# TASKS AND EXERCISES
(a) Reproduce the FAPSI passage word for word, everything from "When the war" down to "sensitive communications networks.".
(b) According to the passage on FAPSI, in what month and year was Vladislav Sherstyuk appointed director of the agency?

PASSAGE Block Start

Among a particular group of Russian generals who represented FAPSI, the powerful electronic intelligence agency that had grown out of the KGB, a similar mindset was developing. The agency’s headquarters was located in a stark, modern terraced building with giant antenna globes on the roof not far from the KGB headquarters. Like the US NSA, FAPSI was responsible for information security, signals, and electronic intelligence. For many years their generals watched the growth of the Internet with suspicion, thinking it was a threat to Russia’s national security, because in the early days the Russian Internet was built with Western technology, and they were obsessed with the fear that it would be thoroughly penetrated by the Americans.

The leader of this group of suspicious generals was Vladislav Sherstyuk, a colonel-general in the intelligence wing of the agency and a KGB officer since 1966. By the 1990s he became head of the very mysterious and powerful Third Department of FAPSI, in charge of spying on foreign telecommunications. All Russian centers of electronic espionage abroad were subordinated to this department, including the radio interception center at Lourdes in Cuba, which was in charge of monitoring and intercepting radio communications from the United States. Sherstyuk was a spymaster, determined to exploit communications to steal US secrets and protect Russia against espionage of the same kind. This naturally made him wary of the Internet, where so much was beyond his control.

When the war in Chechnya began, Sherstyuk was put in charge of FAPSI’s group there, and he organized the interception of Chechens’ communications. In December 1998 he was appointed director of FAPSI, a mighty intelligence service in its own right that competed head-to-head with the FSB. Among other things, they had a very special role in controlling the government’s most sensitive communications networks.

PASSAGE Block End
INFORMATION SHOWN Block Start

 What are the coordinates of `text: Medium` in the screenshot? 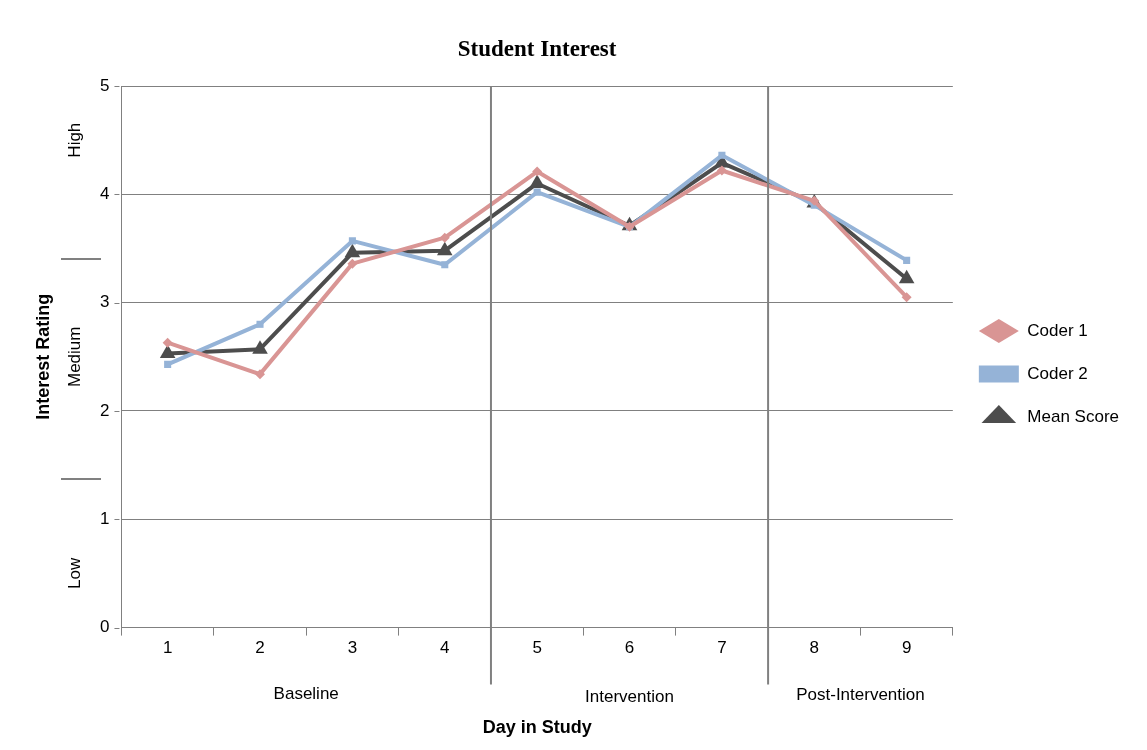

INFORMATION SHOWN Block End

# SOLUTION SET
(a)
When the war in Chechnya began, Sherstyuk was put in charge of FAPSI’s group there, and he organized the interception of Chechens’ communications. In December 1998 he was appointed director of FAPSI, a mighty intelligence service in its own right that competed head-to-head with the FSB. Among other things, they had a very special role in controlling the government’s most sensitive communications networks.

(b) December 1998.